Succede talvolta che anche
personalità di spicco commettano errori che saltano agli occhi, suggestionate
da una loro idea circa particolari fenomeni primitivi come la magia ad esempio,
e non conoscendo a fondo i valori di una determinata voce dialettale presa in
considerazione a sostegno di quella idea. Io ho sempre pensato che se un
ricercatore avesse la ventura di conoscere capillarmente[1], non
dico i dialetti di tutta l’Italia, ma anche solo quelli di una determinata
regione, eviterebbe di commettere certe sviste e sicuramente molti fenomeni
linguistici, anche rilevanti, potrebbero essere visti sotto una luce molto diversa.

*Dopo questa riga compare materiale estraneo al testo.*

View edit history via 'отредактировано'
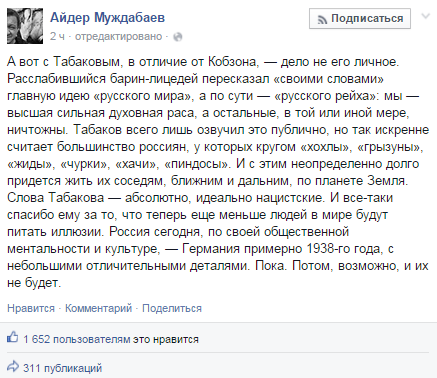This screenshot has width=437, height=378. click(x=118, y=36)
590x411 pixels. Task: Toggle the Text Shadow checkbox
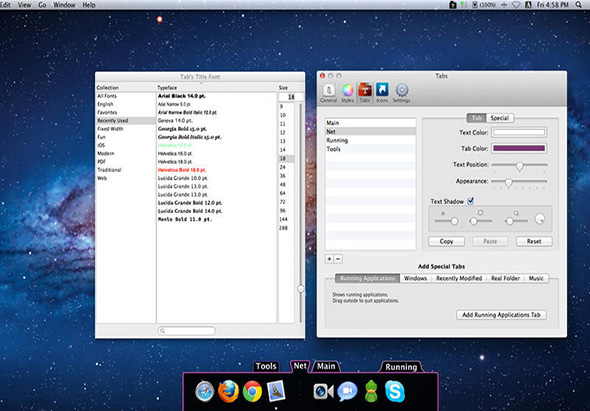tap(470, 201)
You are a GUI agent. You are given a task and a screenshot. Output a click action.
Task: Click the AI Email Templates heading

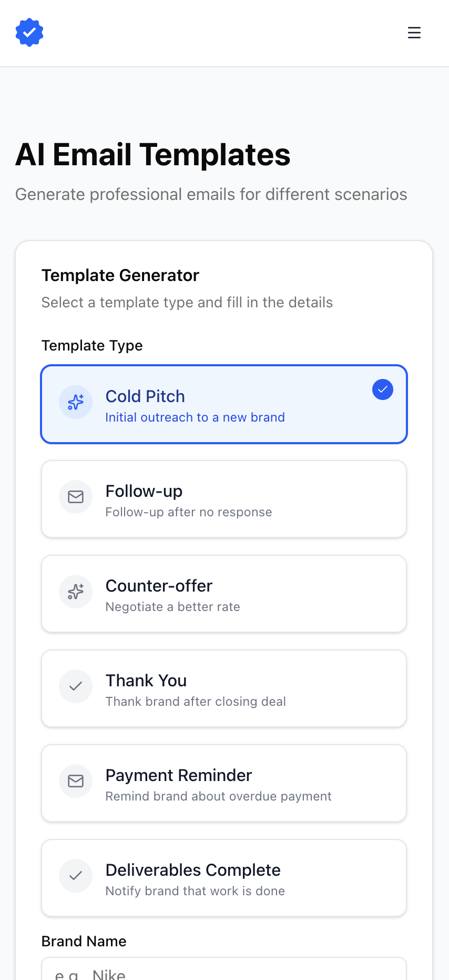tap(154, 155)
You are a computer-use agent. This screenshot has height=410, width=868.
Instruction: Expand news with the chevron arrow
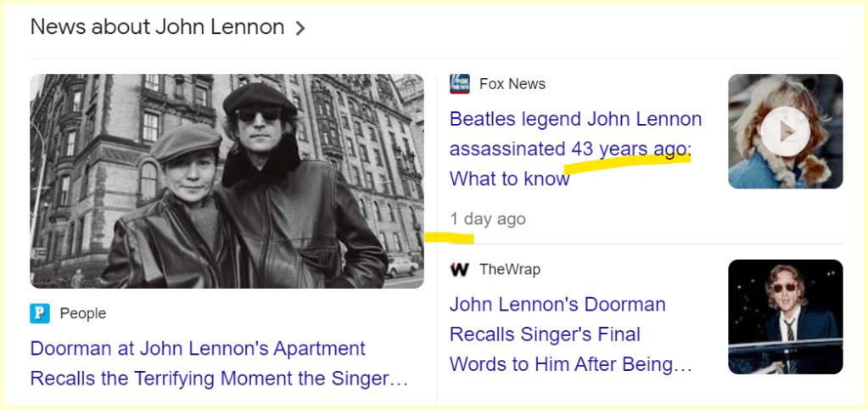pyautogui.click(x=300, y=28)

Ad esempio nel DESLI (Dizionario etimologico-semantico della lingua
italiana), scritto da M. Alinei e F. Benozzo, famosissimi linguisti, a pag. 89
si afferma, in una visione magica di certi fatti linguistici, che: «Sono numerosi i nomi dialettali
delle scintille che fanno riferimento alle loro virtù magiche: in Abruzzo si
chiamano calenn, cioè ‘calende’, dal
latino arcaico kalendae ‘primo del
mese, primi giorni del mese’: nei primi giorni dell’anno, infatti, si traevano
gli auspici, con la stessa funzione divinatrice attribuita alle scintille; in
diversi dialetti centro-meridionali si chiamano vecchie […]; nel mantovano e nell’Appennino
modenese e bolognese si chiamano streghe
(strie, strèie, striàcce); in diversi dialetti si chiamano pulcini, pulci, piccoline, belline, carine, amichette […]; in
alcuni dialetti alpini, infine, prendono il nome di occhi del diavolo».
Agli
autori di questo brano doveva sfuggire, a
mio avviso, il termine calina
‘scintilla’ ancora vivo a Collelongo-Aq, paese della Marsica e presente anche
nel dialetto di Pisoniano-Rm, sempre col significato di ‘scintilla’[2]. Ora, mi sembra del tutto naturale far
derivare la forma calenn ‘scintilla’,
meglio scritta calènnë
(Introdacqua-Aq), da una precedente calina, piuttosto che da un presunto
lat. kalendas ‘primo giorno del
mese’. Infatti abbiamo diversi altri
termini abruzzesi, a seconda delle parlate, che evidenziano questo passaggio.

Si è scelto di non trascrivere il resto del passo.